Perhaps they should rename it the inefficient market hypothesis!
But here’s why this happened…
All the shareholders in its previous parent, who wanted nothing to do with the business, had received shares in the new company as part of the spinoff. And they sold as soon as they could, on day one of trading – hence the price tanking.
But just over a year later, the stock price was over 15x higher than where it closed on its first day of trading.
The company was certainly helped by a spike in coal prices in the aftermath of Russia’s invasion of Ukraine in early 2022. But their business operations have continued to provide strong results over the past year, and the future looks very bright.
OPERATIONS
In concept, the company’s business is fairly simple to understand. They produce thermal coal across seven sites through a combination of open pit and underground mining.
The company delivers its coal primarily via rail to the nearest harbor, where it is exported to Asia. Export quality production in 2021 was 14 million tons, however, the guidance for this year is 12 million, similar to their export levels in 2022.
The reason for this slight decline in production is transportation challenges via rail. However local transport authorities have recently secured an international loan to upgrade rail capacity, which should significantly increase the company’s ability to export more coal.
Moreover, the company has diversified internationally (something we like to see at Sovereign Man); they’ve just completed the acquisition of a majority stake in an existing thermal coal operation in Australia.
And since that acquisition was done at an extremely attractive price, the investment should produce very high returns for shareholders.
FINANCIALS
As always, we need to look at the financial state of the company, evaluating both the balance sheet and income generation.
The market cap of the company is around $1 billion. As of June 30, 2023, the company had $730 million of net cash, meaning the “Enterprise Value” (EV), or value of the core business, is just $310 million.
Here’s what’s incredible: in 2022, the company generated Free Cash Flow of $980 million – so nearly 100% of its current market cap. And they paid out 76% of that as a dividend!
(Free Cash Flow is a better measure of profitability because it shows how much money can be paid to shareholders as dividends.)
Now, $980 million in Free Cash Flow was due to record high coal prices, which have come down since then. But as coal prices have fallen, the company is still doing very well. The first half of 2023 showed results of $230 million in Free Cash Flow.
On an annualized basis ($460 million for the full year), this means that the company is trading for an “Enterprise Value to Free Cash Flow ratio” of less than 1.

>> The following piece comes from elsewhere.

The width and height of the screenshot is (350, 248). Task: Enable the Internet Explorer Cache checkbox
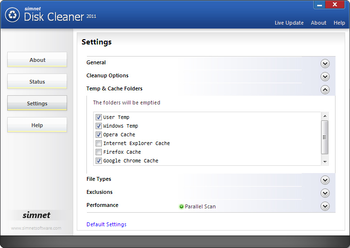(98, 143)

In other words, the company should earn more than what it’s currently worth… in less than a year.
That’s a pretty good deal considering that coal prices have fallen 75% from their peak, combined with the company’s challenges surrounding the railroad infrastructure.
Conclusion
In this company we were able to find the criteria that we value highly in an investment: low production costs, in a vital commodity, that is highly profitable even when prices are low. The balance sheet is strong, the company pays healthy dividends, and the price is cheap.